- **Consigne A**:
Condensez sous forme de liste à puces le paragraphe de l'extrait qui commence par « Et puis, dans la guerre économique ». Conservez-en les faits principaux.
- **Consigne B**:
Renvoyez à l'identique le passage de l'extrait commençant par « Nous ne savons » et se poursuivant jusqu'à « une autre facette. ».

- **Extrait fourni**:
^^^^

Et puis, dans la guerre économique, les États-Unis disposent d’autres armes que les tarifs douaniers. Dans des échanges internationaux qui se font surtout en dollars, tout en consommant plus qu’ils ne produisent, ils peuvent imprimer de la monnaie, ou encore s’endetter pour financer leur déficit commercial. Enfin, si les États-Unis ont en effet perdu en trente ans 5,5 millions d’emplois industriels, soit 30 % du total, la production industrielle du pays a augmenté de 60 % dans le même temps. Les suppressions d’emplois sont d’abord causées par l’augmentation de la productivité et par la rapacité capitaliste.

Nous ne savons pas si les annonces récentes de Trump en matière de commerce international, en partie déterminées par les élections du 6 novembre, peuvent déboucher sur une escalade des mesures protectionnistes, escalade dont les conséquences seraient difficiles à prévoir. Nous savons en revanche que, pas plus que les travailleurs n’ont à gagner au libre-échange, qui est une facette de la politique économique de la bourgeoisie, ils n’ont à gagner au protectionnisme, qui en est une autre facette.

^^^^

- **Données fournies**:
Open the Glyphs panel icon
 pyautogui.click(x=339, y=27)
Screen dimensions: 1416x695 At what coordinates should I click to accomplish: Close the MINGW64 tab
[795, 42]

^^^^

- **Réponse complète A**:
- Dans la guerre économique, les États-Unis disposent d'autres armes que les tarifs douaniers.
- Les échanges internationaux se font surtout en dollars. Les États-Unis consomment plus qu'ils ne produisent, mais ils peuvent imprimer de la monnaie ou s'endetter pour financer leur déficit commercial.
- En trente ans, le pays a perdu 5,5 millions d'emplois industriels, soit 30 % du total. Dans le même temps, sa production industrielle a augmenté de 60 %.
- Ces suppressions d'emplois sont d'abord causées par l'augmentation de la productivité et par la rapacité capitaliste.

- **Réponse complète B**:
Nous ne savons pas si les annonces récentes de Trump en matière de commerce international, en partie déterminées par les élections du 6 novembre, peuvent déboucher sur une escalade des mesures protectionnistes, escalade dont les conséquences seraient difficiles à prévoir. Nous savons en revanche que, pas plus que les travailleurs n’ont à gagner au libre-échange, qui est une facette de la politique économique de la bourgeoisie, ils n’ont à gagner au protectionnisme, qui en est une autre facette.